Highlighter does not work for the first token
I wrote a small custom language with my own lexer and highlighter.
I've got a token URL that is highlighted as a bold light blue text. It is highlighted well except the first line.
When I write an url on the first line of the editor It is not highlighted well. My url become highlighted well when I add an empty new line before the url. Nothing change when I undo a new inserted line. Url is bold and light blue.

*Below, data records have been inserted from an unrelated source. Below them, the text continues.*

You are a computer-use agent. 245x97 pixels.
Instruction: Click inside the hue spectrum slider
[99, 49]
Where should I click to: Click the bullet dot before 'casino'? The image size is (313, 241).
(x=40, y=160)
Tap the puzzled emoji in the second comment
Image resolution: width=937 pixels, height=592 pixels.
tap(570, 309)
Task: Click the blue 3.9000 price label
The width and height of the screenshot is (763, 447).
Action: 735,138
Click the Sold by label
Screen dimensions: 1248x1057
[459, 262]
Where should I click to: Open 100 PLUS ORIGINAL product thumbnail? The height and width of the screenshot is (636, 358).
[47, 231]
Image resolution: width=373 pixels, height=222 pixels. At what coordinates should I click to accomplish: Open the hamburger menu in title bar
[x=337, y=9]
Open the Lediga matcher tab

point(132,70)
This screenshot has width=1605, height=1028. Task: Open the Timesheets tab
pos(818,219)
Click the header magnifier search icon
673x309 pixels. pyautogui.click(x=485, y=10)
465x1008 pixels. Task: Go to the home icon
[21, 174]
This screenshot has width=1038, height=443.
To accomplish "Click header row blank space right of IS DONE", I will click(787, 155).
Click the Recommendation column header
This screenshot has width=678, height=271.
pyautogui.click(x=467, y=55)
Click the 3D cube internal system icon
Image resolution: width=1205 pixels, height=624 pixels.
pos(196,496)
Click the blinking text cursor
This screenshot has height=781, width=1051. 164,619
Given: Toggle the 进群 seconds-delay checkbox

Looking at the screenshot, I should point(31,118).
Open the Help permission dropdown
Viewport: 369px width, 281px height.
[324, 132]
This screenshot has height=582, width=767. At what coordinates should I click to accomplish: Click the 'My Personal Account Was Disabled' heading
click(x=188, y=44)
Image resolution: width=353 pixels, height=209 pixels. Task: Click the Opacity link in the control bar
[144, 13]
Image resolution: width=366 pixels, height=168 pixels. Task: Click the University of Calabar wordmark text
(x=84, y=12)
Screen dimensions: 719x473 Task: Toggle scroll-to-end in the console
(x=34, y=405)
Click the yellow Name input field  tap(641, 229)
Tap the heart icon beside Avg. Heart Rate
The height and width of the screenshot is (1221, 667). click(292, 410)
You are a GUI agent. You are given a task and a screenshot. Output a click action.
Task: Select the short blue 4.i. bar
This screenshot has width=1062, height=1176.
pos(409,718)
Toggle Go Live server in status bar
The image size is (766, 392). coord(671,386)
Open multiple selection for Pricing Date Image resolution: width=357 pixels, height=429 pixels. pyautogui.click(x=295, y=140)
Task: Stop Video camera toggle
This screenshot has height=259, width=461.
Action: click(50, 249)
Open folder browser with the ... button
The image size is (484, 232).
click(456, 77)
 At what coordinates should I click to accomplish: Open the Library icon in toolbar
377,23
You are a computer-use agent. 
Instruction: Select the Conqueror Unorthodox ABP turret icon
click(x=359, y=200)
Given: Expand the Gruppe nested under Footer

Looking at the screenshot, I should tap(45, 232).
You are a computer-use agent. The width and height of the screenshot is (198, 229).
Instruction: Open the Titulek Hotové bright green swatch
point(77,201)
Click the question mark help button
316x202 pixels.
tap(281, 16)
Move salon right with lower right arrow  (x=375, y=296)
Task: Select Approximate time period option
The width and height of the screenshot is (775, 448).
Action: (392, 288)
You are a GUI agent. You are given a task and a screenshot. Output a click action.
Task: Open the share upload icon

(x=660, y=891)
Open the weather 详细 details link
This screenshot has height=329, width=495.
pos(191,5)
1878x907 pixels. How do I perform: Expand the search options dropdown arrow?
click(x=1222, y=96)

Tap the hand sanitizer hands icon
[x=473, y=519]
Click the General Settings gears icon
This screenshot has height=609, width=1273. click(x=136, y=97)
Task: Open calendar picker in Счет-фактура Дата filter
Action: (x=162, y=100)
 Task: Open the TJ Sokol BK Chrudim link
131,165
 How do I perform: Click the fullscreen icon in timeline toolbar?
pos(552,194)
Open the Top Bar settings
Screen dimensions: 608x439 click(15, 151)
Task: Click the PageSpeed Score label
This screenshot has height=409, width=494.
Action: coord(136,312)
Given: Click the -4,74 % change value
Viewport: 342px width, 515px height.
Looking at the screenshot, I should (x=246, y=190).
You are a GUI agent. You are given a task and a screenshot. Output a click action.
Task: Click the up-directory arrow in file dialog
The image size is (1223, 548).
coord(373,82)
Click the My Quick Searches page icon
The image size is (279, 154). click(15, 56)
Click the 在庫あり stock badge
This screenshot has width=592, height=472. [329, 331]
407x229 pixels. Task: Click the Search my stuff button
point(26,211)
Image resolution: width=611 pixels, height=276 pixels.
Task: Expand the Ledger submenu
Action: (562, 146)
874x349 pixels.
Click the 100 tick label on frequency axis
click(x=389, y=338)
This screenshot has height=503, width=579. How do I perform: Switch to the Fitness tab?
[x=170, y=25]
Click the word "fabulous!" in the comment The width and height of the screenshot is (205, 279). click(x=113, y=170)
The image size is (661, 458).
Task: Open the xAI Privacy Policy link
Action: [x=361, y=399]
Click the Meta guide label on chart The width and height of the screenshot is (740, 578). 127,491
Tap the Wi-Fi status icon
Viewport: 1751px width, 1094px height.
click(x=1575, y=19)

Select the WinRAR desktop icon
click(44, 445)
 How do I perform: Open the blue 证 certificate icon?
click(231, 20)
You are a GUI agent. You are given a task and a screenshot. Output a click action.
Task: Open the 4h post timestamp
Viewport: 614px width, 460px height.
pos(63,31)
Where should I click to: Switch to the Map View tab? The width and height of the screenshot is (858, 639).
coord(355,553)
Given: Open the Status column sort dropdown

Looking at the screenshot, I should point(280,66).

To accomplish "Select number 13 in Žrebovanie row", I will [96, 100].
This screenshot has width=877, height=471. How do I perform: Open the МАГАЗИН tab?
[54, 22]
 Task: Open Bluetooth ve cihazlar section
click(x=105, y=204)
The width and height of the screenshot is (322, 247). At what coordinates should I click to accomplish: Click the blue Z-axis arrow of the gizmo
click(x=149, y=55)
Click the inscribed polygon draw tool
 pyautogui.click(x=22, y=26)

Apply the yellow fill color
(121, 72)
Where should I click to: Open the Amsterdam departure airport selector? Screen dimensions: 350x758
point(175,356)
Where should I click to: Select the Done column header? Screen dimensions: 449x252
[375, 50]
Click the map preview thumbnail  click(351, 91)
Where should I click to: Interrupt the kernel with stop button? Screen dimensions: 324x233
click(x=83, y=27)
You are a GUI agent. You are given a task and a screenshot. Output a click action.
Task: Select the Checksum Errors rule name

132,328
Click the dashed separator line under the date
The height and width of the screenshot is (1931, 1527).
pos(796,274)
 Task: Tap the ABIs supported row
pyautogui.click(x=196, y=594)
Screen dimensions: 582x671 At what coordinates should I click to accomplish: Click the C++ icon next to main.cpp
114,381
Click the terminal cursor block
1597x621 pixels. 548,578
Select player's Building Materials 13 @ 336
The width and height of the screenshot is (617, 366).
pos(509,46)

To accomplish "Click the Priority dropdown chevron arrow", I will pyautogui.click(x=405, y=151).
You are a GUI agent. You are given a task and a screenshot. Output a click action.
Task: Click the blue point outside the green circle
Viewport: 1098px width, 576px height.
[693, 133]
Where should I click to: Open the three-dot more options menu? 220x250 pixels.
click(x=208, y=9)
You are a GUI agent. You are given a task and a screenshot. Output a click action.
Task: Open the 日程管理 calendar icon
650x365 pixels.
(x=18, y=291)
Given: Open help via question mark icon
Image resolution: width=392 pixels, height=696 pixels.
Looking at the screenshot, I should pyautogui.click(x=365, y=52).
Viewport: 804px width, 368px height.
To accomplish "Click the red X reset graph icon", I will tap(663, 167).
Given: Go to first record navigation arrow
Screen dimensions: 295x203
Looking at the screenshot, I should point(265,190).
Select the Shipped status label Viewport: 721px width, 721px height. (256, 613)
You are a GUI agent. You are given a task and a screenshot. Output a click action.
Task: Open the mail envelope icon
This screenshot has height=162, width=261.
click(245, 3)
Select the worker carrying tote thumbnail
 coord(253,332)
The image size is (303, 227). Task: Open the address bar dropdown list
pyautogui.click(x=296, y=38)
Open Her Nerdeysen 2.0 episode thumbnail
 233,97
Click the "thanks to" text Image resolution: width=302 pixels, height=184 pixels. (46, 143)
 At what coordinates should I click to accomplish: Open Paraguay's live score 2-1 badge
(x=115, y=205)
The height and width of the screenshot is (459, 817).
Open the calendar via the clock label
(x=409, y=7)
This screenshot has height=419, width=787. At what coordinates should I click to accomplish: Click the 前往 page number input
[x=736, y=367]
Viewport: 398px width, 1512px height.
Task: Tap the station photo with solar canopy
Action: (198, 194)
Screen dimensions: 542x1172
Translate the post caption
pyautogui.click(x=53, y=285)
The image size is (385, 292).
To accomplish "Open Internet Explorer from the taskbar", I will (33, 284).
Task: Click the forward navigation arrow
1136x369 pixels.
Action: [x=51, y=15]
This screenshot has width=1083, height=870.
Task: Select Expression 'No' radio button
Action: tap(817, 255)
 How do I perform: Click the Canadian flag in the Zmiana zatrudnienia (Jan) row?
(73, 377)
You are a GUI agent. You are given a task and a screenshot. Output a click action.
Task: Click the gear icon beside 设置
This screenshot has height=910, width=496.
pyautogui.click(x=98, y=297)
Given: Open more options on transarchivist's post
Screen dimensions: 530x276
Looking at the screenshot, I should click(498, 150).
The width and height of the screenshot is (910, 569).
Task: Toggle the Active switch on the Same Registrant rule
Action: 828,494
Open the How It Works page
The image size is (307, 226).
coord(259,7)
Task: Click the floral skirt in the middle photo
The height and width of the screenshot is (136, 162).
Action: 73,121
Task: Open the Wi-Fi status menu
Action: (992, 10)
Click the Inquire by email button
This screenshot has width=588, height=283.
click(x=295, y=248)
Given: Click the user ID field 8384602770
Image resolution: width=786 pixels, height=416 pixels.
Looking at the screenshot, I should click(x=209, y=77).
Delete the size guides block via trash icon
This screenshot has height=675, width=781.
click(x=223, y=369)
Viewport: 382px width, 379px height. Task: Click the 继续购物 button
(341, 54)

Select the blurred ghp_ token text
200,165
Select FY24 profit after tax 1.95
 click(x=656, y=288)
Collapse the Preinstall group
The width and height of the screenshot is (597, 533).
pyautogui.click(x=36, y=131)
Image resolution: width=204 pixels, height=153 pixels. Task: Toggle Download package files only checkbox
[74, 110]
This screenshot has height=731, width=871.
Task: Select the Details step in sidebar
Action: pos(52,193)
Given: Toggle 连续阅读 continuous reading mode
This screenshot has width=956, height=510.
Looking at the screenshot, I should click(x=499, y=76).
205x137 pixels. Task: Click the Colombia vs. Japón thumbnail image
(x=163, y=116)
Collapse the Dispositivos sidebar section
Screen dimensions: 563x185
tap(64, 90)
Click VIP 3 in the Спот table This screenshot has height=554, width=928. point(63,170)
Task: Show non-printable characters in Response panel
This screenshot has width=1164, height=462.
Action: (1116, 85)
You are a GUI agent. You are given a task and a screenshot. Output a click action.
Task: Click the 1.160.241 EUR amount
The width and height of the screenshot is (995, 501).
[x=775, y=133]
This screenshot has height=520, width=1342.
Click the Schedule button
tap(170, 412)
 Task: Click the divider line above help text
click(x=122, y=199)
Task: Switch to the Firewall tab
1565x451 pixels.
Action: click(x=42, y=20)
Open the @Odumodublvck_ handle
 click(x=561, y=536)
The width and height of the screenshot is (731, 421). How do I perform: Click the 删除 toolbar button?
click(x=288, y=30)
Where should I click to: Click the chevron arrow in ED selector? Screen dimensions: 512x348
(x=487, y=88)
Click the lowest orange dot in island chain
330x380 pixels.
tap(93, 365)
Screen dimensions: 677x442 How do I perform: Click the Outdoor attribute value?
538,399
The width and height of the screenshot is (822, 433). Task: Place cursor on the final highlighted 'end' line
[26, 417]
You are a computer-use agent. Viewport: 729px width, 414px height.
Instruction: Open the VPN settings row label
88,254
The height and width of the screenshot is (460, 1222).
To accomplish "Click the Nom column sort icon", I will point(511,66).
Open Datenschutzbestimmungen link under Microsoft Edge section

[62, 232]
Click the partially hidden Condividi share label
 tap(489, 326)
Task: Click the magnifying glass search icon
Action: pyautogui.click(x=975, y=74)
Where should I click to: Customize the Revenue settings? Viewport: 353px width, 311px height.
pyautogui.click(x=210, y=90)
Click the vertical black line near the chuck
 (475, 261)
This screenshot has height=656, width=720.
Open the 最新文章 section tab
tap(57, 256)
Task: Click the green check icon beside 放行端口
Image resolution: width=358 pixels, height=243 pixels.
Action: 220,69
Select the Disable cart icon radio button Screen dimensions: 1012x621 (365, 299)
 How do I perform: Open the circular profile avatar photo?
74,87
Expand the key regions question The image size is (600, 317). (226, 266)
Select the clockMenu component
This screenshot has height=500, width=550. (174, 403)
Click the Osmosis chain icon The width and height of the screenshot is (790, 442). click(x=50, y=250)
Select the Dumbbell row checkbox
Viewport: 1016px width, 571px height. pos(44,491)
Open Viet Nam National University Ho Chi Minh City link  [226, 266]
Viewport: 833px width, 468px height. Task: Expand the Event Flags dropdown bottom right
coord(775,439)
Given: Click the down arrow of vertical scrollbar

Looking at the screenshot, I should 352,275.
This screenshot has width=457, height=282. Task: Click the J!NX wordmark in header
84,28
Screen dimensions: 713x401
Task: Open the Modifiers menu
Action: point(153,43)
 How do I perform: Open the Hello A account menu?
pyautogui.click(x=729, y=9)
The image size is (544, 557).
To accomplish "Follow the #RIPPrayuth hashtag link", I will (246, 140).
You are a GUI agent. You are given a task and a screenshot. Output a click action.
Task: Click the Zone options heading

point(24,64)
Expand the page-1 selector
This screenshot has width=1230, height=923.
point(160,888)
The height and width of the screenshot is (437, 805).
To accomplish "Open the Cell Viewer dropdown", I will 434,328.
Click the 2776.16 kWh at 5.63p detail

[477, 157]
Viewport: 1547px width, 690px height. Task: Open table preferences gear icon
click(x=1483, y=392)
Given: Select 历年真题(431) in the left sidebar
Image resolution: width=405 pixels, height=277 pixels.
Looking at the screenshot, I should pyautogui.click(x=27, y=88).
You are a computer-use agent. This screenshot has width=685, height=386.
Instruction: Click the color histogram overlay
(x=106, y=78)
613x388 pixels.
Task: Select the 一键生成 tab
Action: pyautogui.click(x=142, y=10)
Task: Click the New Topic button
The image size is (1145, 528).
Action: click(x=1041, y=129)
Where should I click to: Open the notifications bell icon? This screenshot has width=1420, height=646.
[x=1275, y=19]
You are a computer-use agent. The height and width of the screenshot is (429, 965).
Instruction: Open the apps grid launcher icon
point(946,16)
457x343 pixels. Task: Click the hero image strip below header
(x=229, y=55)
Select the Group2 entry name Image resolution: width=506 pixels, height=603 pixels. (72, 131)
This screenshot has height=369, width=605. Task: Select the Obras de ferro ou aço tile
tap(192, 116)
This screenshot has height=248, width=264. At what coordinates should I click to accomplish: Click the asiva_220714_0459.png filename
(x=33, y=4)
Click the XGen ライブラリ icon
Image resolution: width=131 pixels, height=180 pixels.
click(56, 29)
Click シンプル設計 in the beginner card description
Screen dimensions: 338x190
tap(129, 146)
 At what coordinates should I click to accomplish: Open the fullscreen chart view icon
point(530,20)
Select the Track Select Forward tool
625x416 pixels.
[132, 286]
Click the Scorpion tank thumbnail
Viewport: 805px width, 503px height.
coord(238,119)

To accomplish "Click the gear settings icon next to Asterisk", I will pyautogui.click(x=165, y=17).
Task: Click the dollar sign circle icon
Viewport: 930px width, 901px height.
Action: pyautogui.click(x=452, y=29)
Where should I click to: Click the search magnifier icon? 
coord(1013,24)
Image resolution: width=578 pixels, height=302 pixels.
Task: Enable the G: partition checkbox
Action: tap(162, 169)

Can you help me to understand what wrong with my lexer/highlighter/etc ?
Here you can see my highlighter behavior - http://www.youtube.com/watch?v=HvpnmaK8UkE
请先登录再写评论。
Hello Denis,
did you check element structure with PSI Viewer? is it as expected?
Yes, I checked element structure with PSI Viewer. The element structure didn't changed. You can see it in my video.
http://www.youtube.com/watch?v=VRe9IUTvnVA
In this video I made cut-and-paste. The element structure didn't change after paste but my url was highlighted correctly.
I did not notice there was PSI viewer in the first video. :-P
Lexer definition possibly expects a crlf. Beginning of file and crlf are not the same thing.
how did you define lexer? with grammar kit?
Yes, I defined my lexer with the grammar kit.
The lexer works well and split the text in a right way - PSI viewer shows the correct element tree.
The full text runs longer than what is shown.